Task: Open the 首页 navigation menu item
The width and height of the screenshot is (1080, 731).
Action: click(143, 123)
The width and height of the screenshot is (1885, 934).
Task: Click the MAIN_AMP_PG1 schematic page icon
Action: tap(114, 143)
------------------------
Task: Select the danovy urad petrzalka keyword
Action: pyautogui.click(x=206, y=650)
------------------------
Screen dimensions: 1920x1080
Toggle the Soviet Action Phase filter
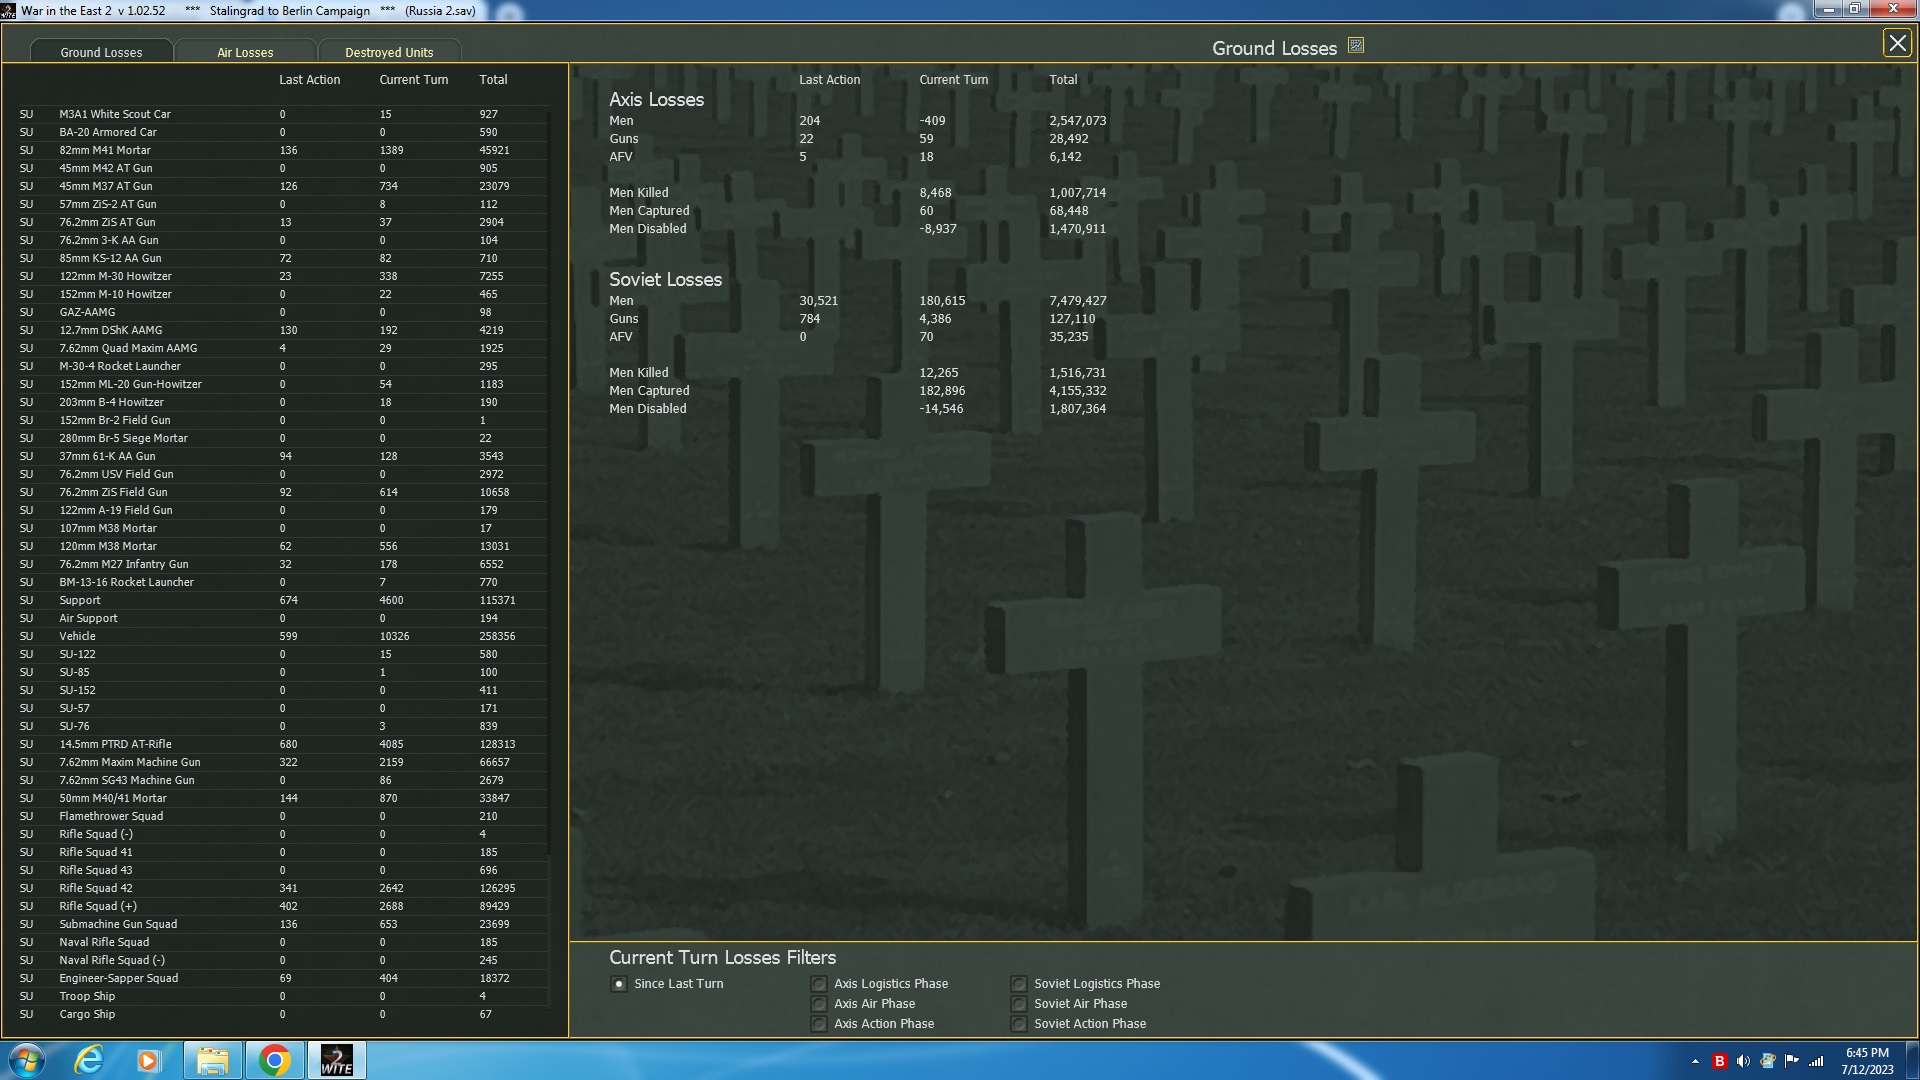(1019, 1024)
------------------------
=== DESCRIPTION OF THE TASK ===
Express the rows from the line with "Task: Open the 首页 navigation menu item" up to and including the line with "Action: tap(114, 143)" as a JSON list of strings, one string per line, with blank lines left out.

=== EXERCISE SOLUTION ===
[
  "Task: Open the 首页 navigation menu item",
  "The width and height of the screenshot is (1080, 731).",
  "Action: click(143, 123)",
  "The width and height of the screenshot is (1885, 934).",
  "Task: Click the MAIN_AMP_PG1 schematic page icon",
  "Action: tap(114, 143)"
]